◆ **Texte extrait**:

Cinq ans après la naissance de Québec solidaire

Une commission parlementaire sur la législation anti-briseurs de grève

Premier février 2011 : avant même que ne reprenne la session du parlement, on a eu droit en commission parlementaire à tout un débat sur la modernisation de la législation anti-briseurs de grève prévue au code du travail du Québec. Sous les projecteurs médiatiques, l’événement apparemment anodin —une question très technique— a pris soudainement des allures de symbole, faisant se retrouver face à face un des plus puissants entrepreneurs du Québec, Karl Pierre Péladeau, et les représentants des 253 salariés du Journal de Montréal en lock-out depuis plus de 2 ans.

Belle occasion de réfléchir à quelques-uns des enjeux déchirant la société québécoise et au rôle que pourrait y jouer Québec solidaire, 5 ans après sa naissance.

Car au delà des questions proprement juridiques touchant à la nécessité d’amender ou non 4 articles très spécifiques du code du travail concernant la législation anti-briseurs de grèves, ce dont il était d’abord question c’était d’un conflit de travail à maints égards exemplaire et vis-à-vis duquel les différentes prises de position exprimées en commission furent des plus révélatrices. Un vrai cas d’école !

◆ **Enregistrements bruts**:

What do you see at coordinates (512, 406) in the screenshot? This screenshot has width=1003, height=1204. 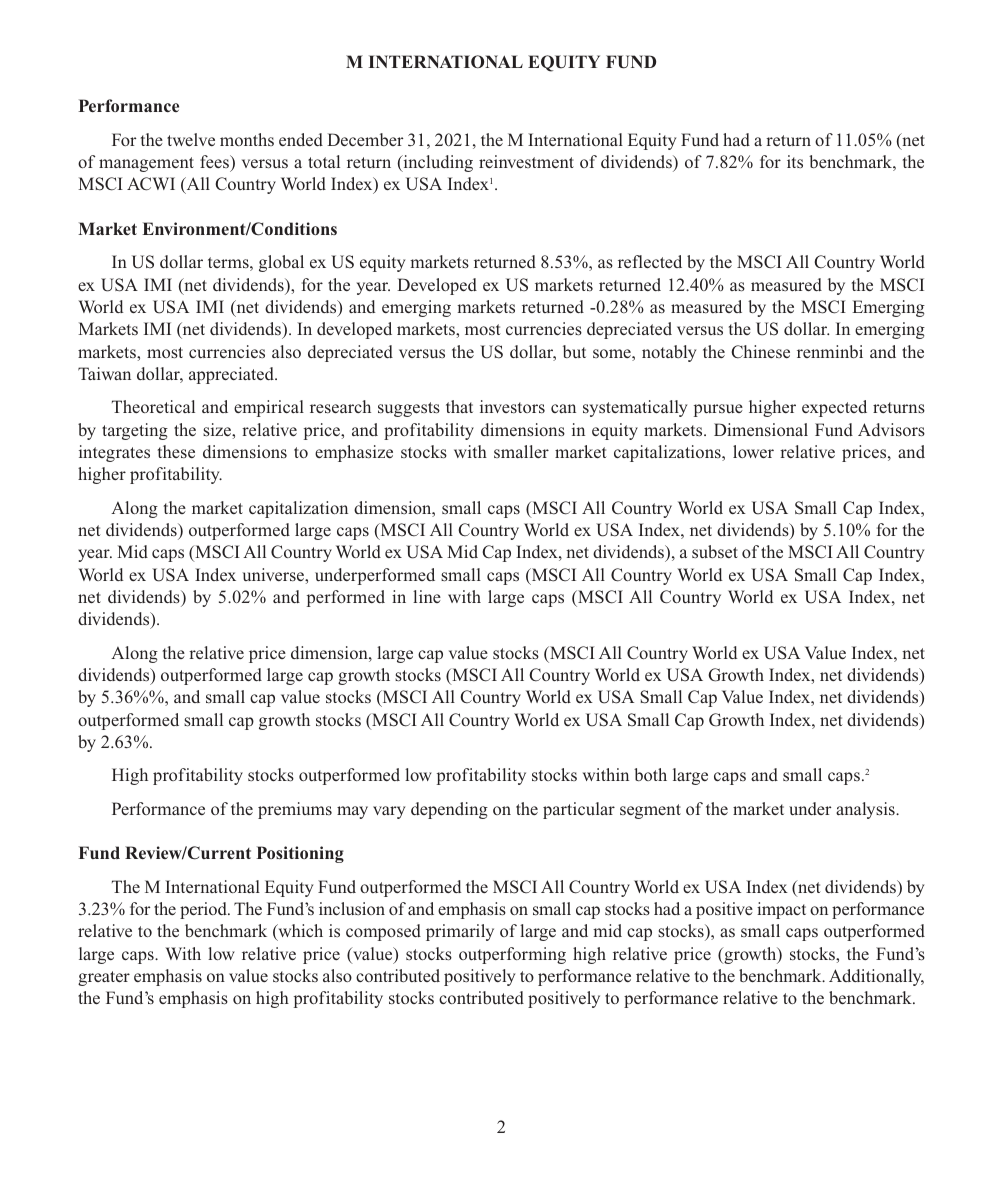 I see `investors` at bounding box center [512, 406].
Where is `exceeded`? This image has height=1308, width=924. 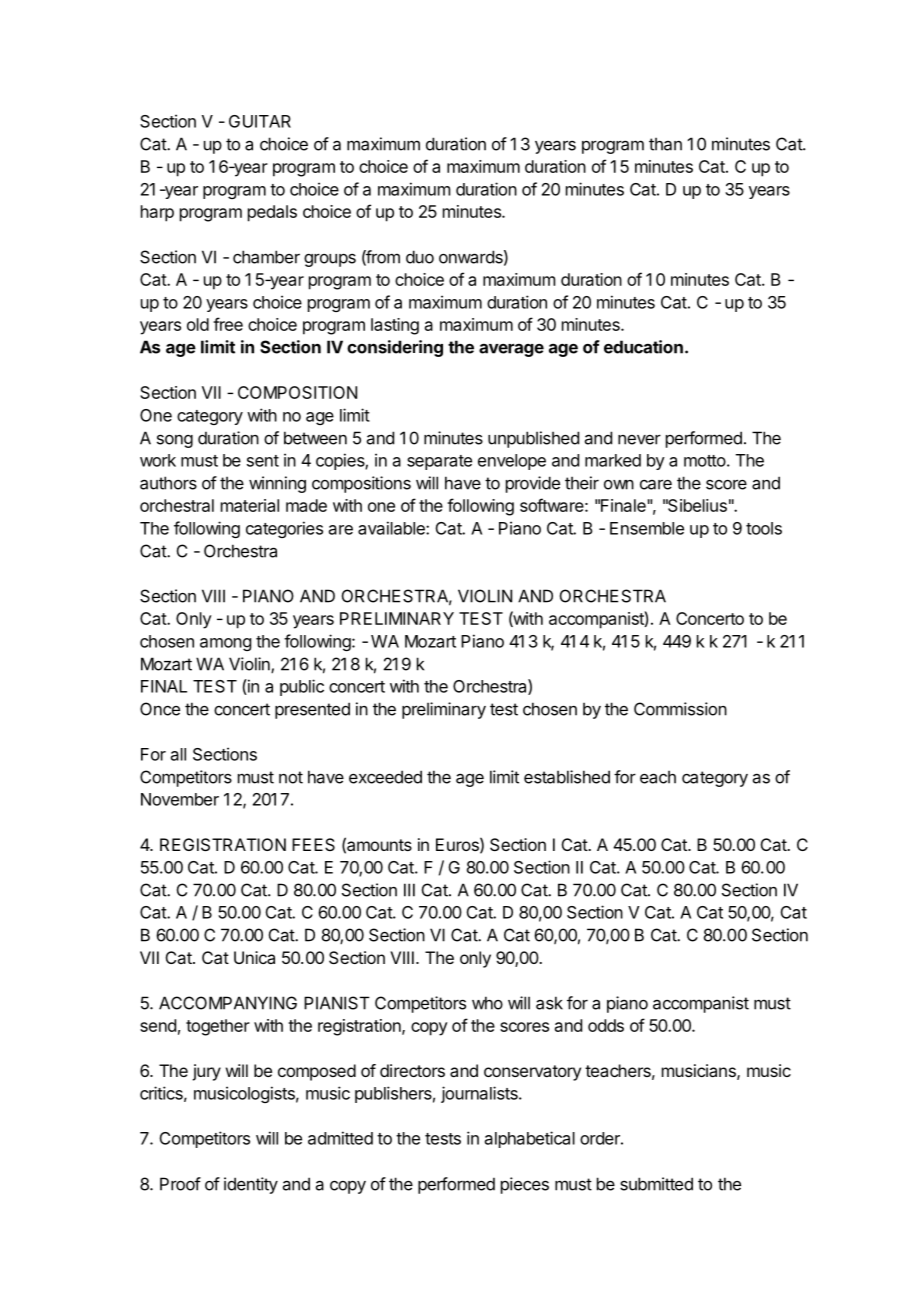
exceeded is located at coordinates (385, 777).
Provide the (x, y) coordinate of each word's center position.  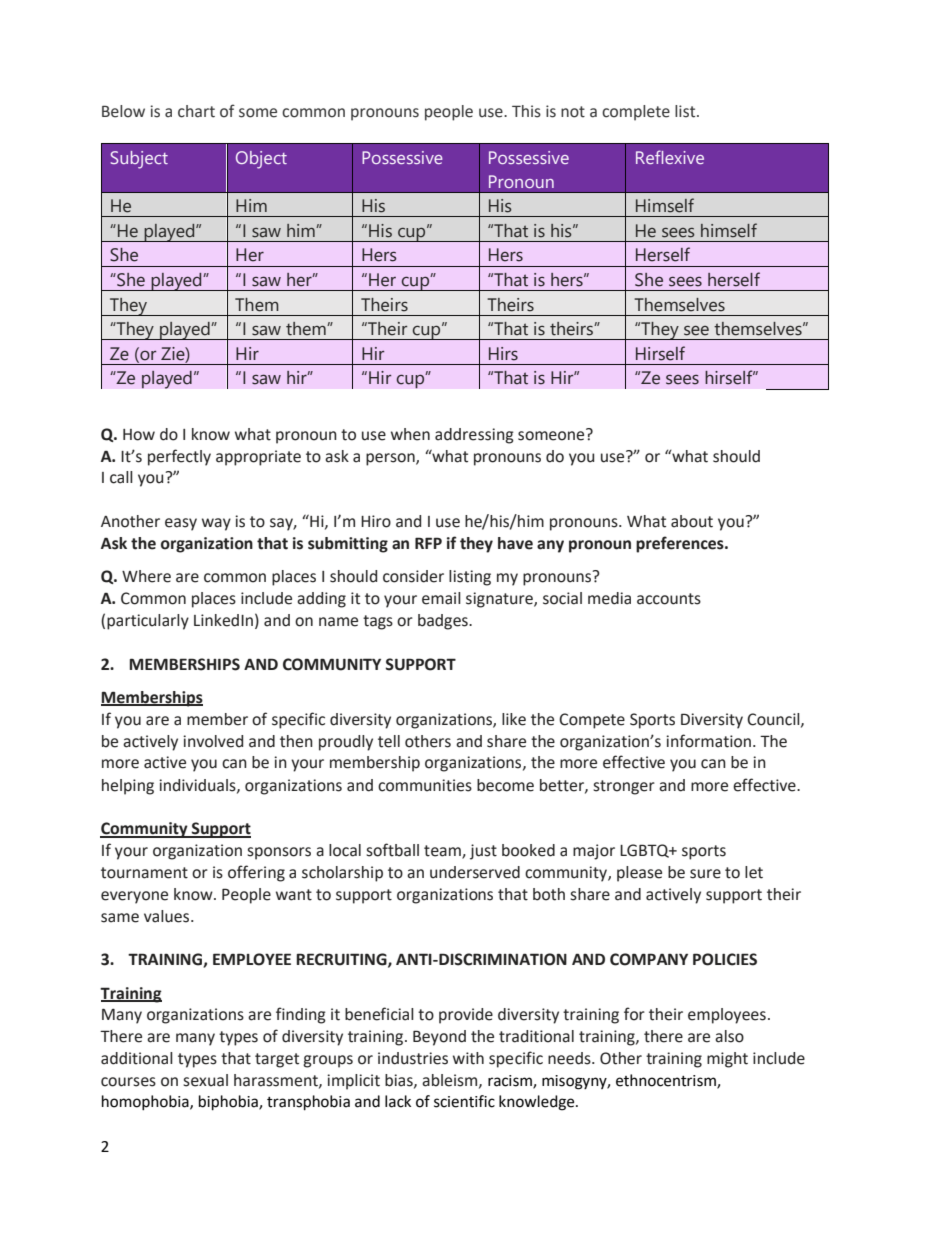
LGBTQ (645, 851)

◆ **À faire**:
1. D'après le texte sur Québec solidaire et la commission parlementaire, combien de salariés du Journal de Montréal étaient en lock-out, et depuis combien de temps ?
2. Rédigez la suite du texte sur Québec solidaire et la législation anti-briseurs de grève, à partir de sa dernière phrase.
Les enregistrements ne sont pas utiles ici.

◆ **Réponses par tâche**:
1. 253 salariés, en lock-out depuis plus de 2 ans.

2.
À commencer peut-être par l’interdiction surprise faite à Amir Khadir (non membre officiel de la commission) de pouvoir prendre la parole pendant les travaux, tant on craignait —comme l’indiquait Le Devoir— qu’il puisse s’en prendre à Karl Pierre Péladeau comme il le fit avec tant de force auprès de Henri Paul Rousseau. Manière d’encadrer étroitement le débat, d’empêcher toute parole dissidente ou contestataire et au passage de faire apparaître encore plus nettement le conservatisme ou la fadeur de la plupart des députés présents : quand ils ne se proposaient pas de questionner aussi les droits d’accréditation syndicaux (ainsi que l’a fait Éric Caire), ils restaient collés aux détails de leur projet de loi, se gardant bien de faire ressortir les enjeux de fond de ce conflit : les pouvoirs exorbitants de l’un —milliardaire en position de monopole dans un secteur aussi sensible que l’information— eu égard à ceux des autres —lockoutés et sans travail depuis plus de 24 mois, condamnés à battre la semelle, pancarte à la main sur le pavé de Montréal.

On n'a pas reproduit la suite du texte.